As the world watches the many conflicts rage across the globe, the SIS 415 class has brought one to Embry-Riddle Aeronautical University. Following the last several years, the capstone of the Global Security and Intelligence Studies program has been an intelligence scenario of epic proportions. This semester is a familiar scenario to most, Israel and Iran. The class switches back and forth between domestic disturbances and international situations that affect a global arena.

Starting at the beginning of April, the class was divided. Twenty-two students were divided into 12 nation teams under the guidance of Dr. Phil Jones who said, “This is a great class, but the game has taken a different aspect than I thought would happen.” The scenario was supposed to be Israel and Iran nuclear situation, but things have changed. It was not long before the game shifted to the Syrian civil war that currently rages in the Middle East.

“We try to keep it all intelligence gathering,” Jones said, “But armed conflict is about to begin.” In the game itself, Iraq has become a client state of Iran as hundreds of thousands of troops were moved to the Syrian border. Meanwhile, Israel is preparing to intervene in Lebanon to fight Hezbollah. “The game has taken a whole different turn than I planned,” Dr. Jones explained, “But this is to resemble the real world and nothing is guaranteed.”
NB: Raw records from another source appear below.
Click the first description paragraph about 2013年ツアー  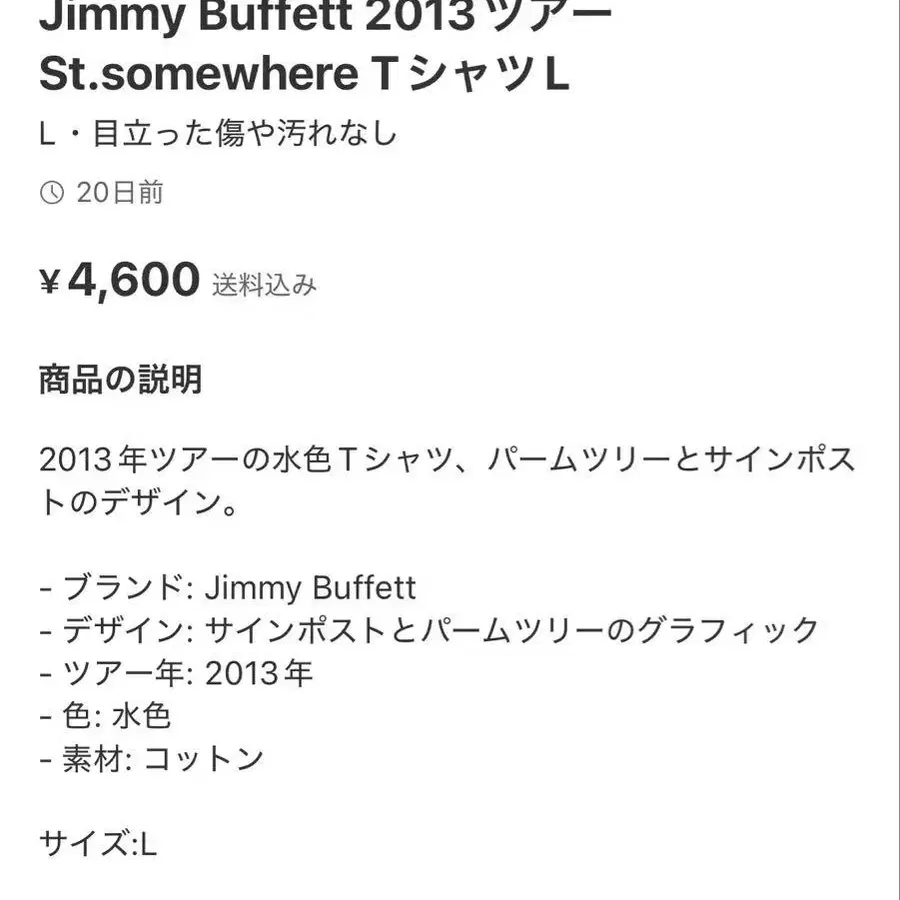[447, 481]
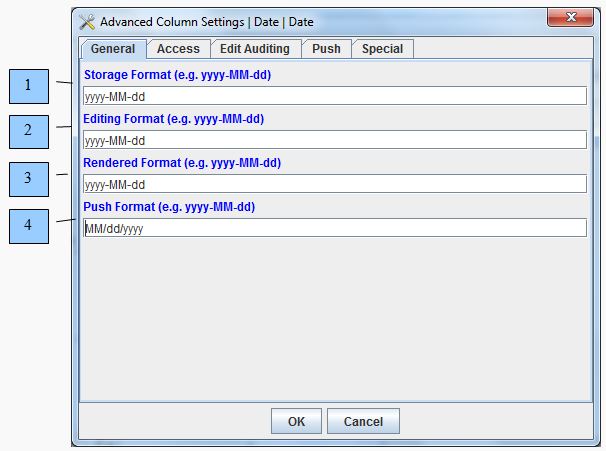Screen dimensions: 606x451
Task: Click the Editing Format label text
Action: 173,119
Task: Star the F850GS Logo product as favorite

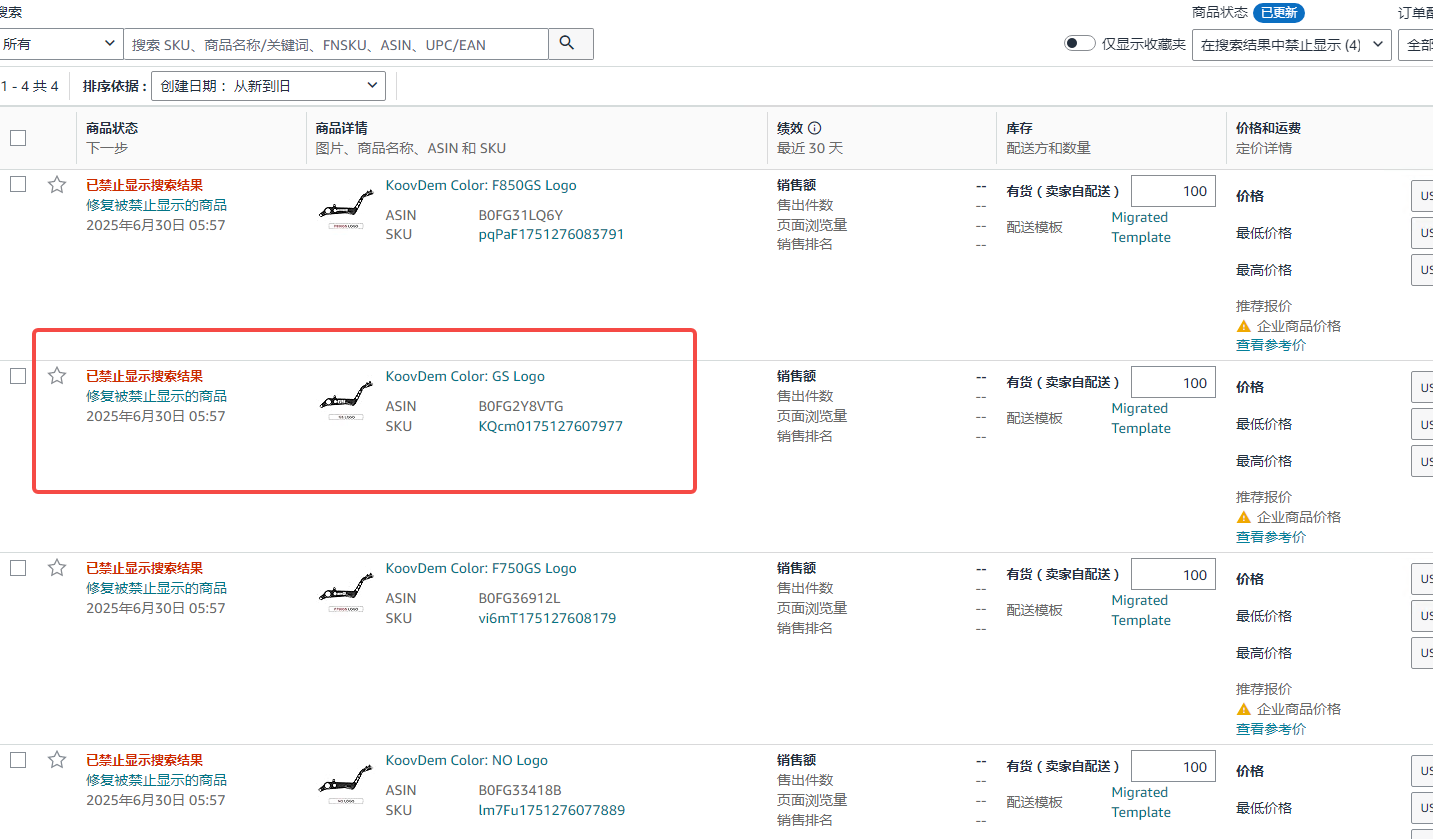Action: click(x=57, y=185)
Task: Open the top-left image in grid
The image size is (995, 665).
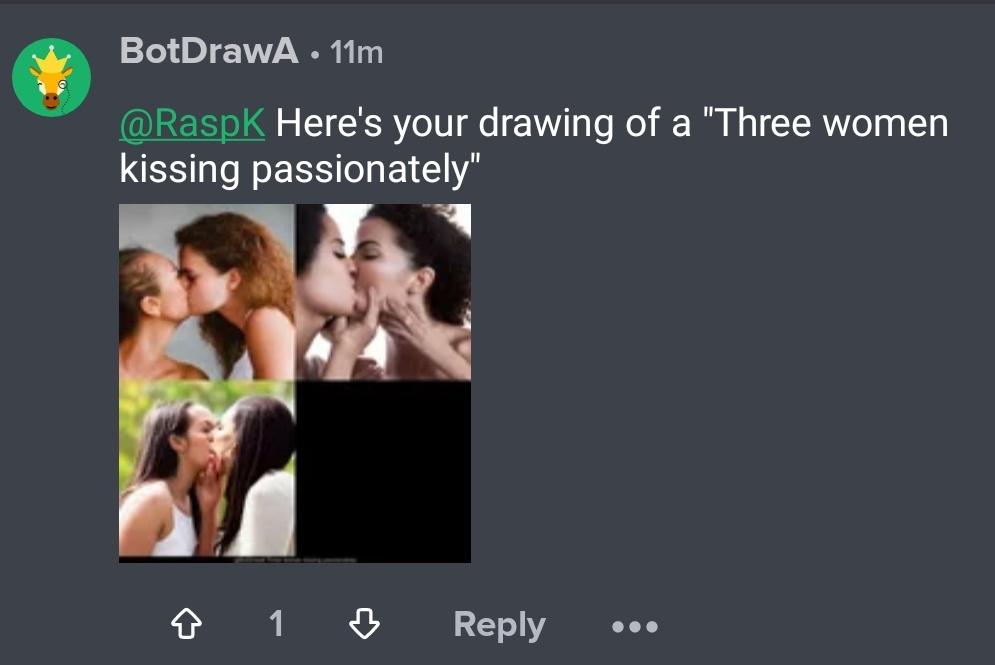Action: click(207, 292)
GSIS majors and ROTC cadets are squaring off with four years of intelligence training that shows the world in the gray areas. The GSIS students are learning first hand about logistics and movements in an international situation. However, this year a new part was added into the mix: diplomacy.

The teams meet on Tuesdays to discuss the movement phases and combat, if any, but on Thursdays the United Nations meets. This is where the teams or nations meet to try and solve things diplomatically rather than pure brute force. “This year has become very interesting,” Dr. Jones said. “It will be interesting to see if a resolution is passed before all out war breaks out in the Middle East.” As the groups meet for their final briefings, their semester will soon come to a close with the final orders issued as the seniors now understand the complexity of the very field they are entering.